Opinion and Analysis
State should learn to live within means
Posted Sunday, June 17 2012 at 13:50
A Japanese airline has instructed its passengers that flight attendants will not help them with their luggage, do not have to be polite and complaints will not be tolerated. This is not a joke, it is a true story. A social media comrade sent me the link to this story that appeared in the Telegraph’s online edition on June 7.
According to the Telegraph, Skymark airline’s eight-point “Service Concept” guidelines were introduced aboard its aircraft in mid-May and stated that cabin staff would not help passengers stow their bags, that attendants were not required to use “polite language” when talking to customers and that the crew’s primary task is not to attend to passengers but to serve as safety personnel.
I take my hats off to an organisation that can proudly state that its customer service motto is “no customer service please; sitdown, put up or shut up!” It takes some big unmentionable body parts to be this bold.
I know many organisations here in Kenya that already exercise the same mentality but have never really had the guts to tell customers to go to hell but leave their money with the cashier.
But it’s not just organisations that are guilty of this behaviour.
I’ve seen professionals at it more than once. I’ll give a recent example of a visit to a well-known hospital at the ungodly hour of 4am last week.
My daughter was feeling poorly and was lying in the bed in the casualty cubicle when the doctor — a young, well put together gentleman — poked his head and half his torso through the curtain.
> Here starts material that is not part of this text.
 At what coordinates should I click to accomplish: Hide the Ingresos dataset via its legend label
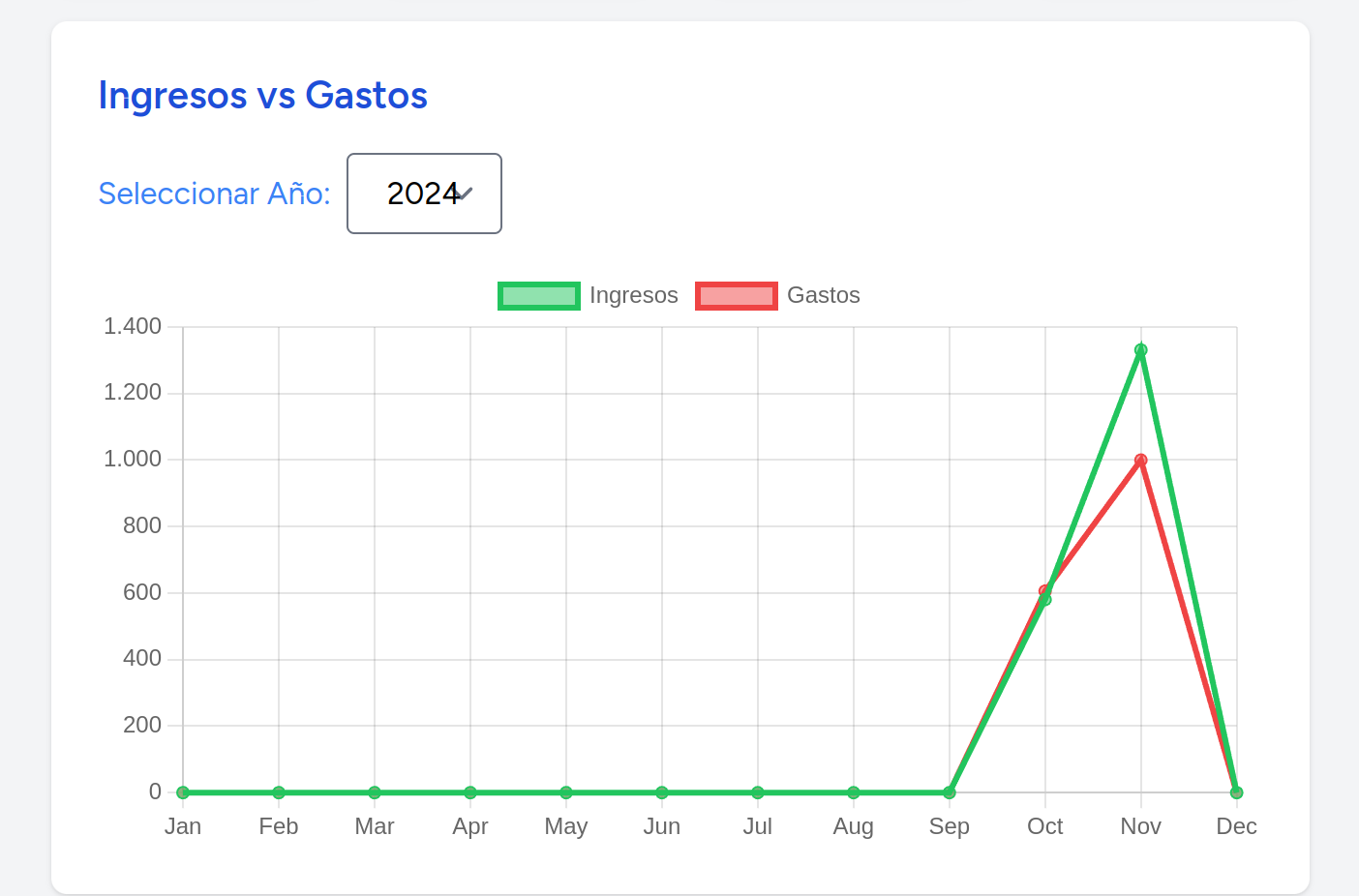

“Mumble, mumble, mumble” was the greeting followed by some solicitation about what had brought us to the hospital. The other half of his body remained behind the curtain, for all intents and purposes we could have been dealing with a centaur.
At some point I was convinced that either my child or myself was carrying the Ebola virus in a luminous pinkbag hanging off our necks.
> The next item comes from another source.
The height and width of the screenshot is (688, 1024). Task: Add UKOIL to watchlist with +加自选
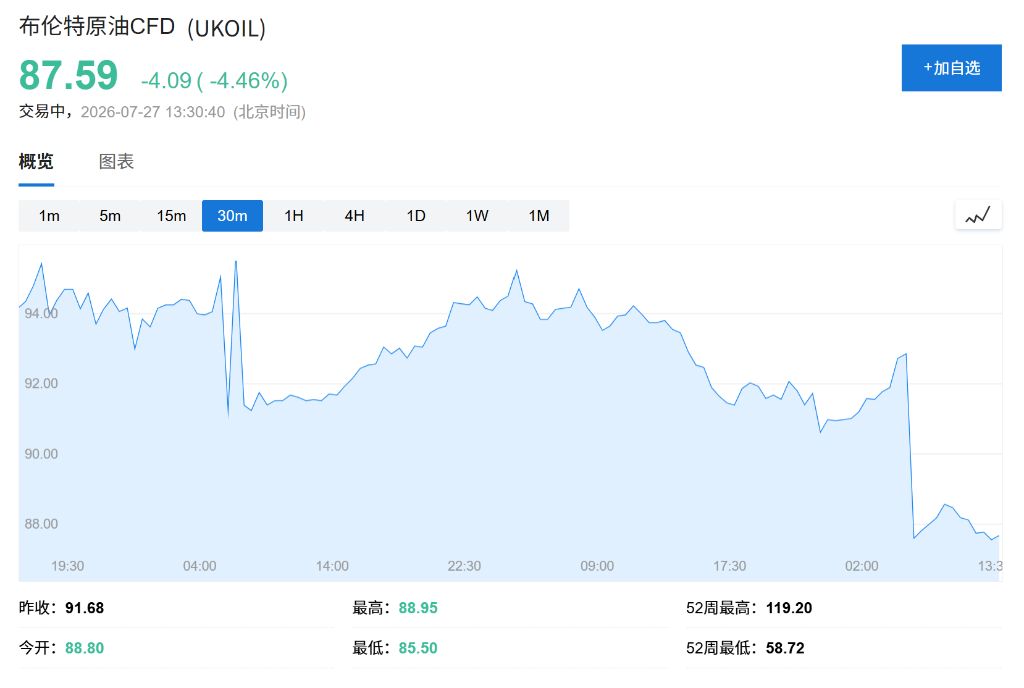(952, 68)
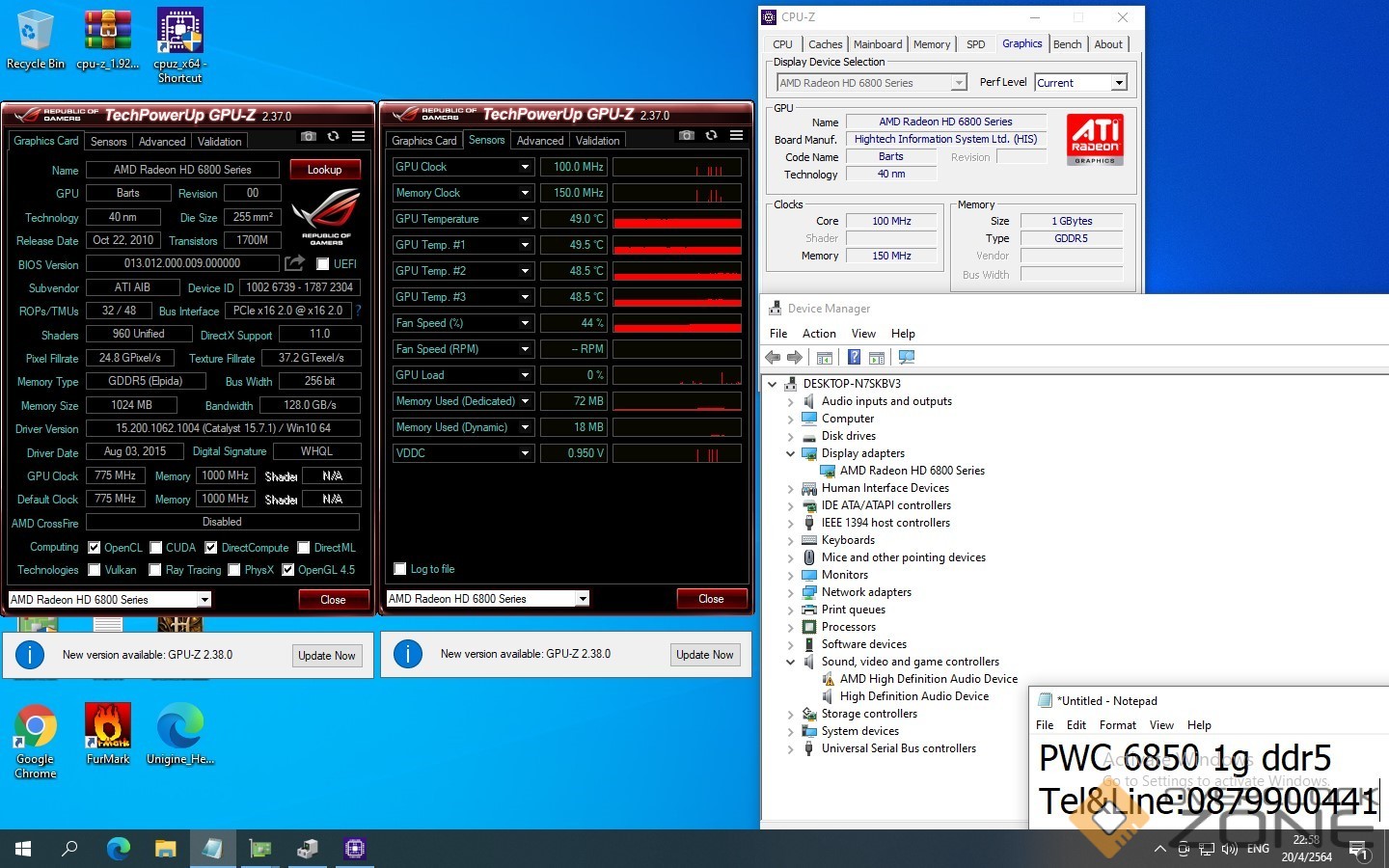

Realising quite reluctantly that he would have to poke, prod and do all manner of physical exertions required to make a proper diagnosis, he peeled himself off the curtain and came to the bedside to do what needed to be done.
Oh, by the way, the volume level was still at mumble decibels so we had to guess exactly what was being said, asked and suggested.
He had, in summary, the bedside manner of a three-day-old corpse in a doctor’s coat.
The sad thing is, many of the doctors that I have experienced in this particular hospital’s Accident and Emergency (A&E) department have similar dispositions.
Don’t get me wrong.
I’ve figured that having a polite, calm and relaxing bedside manner is conversely related to the number of years in practice.
Most of the senior doctors from this hospital are absolutely wonderful and go out of their way to put you at ease. Must be experience that teaches them that anervous patient is a difficult patient.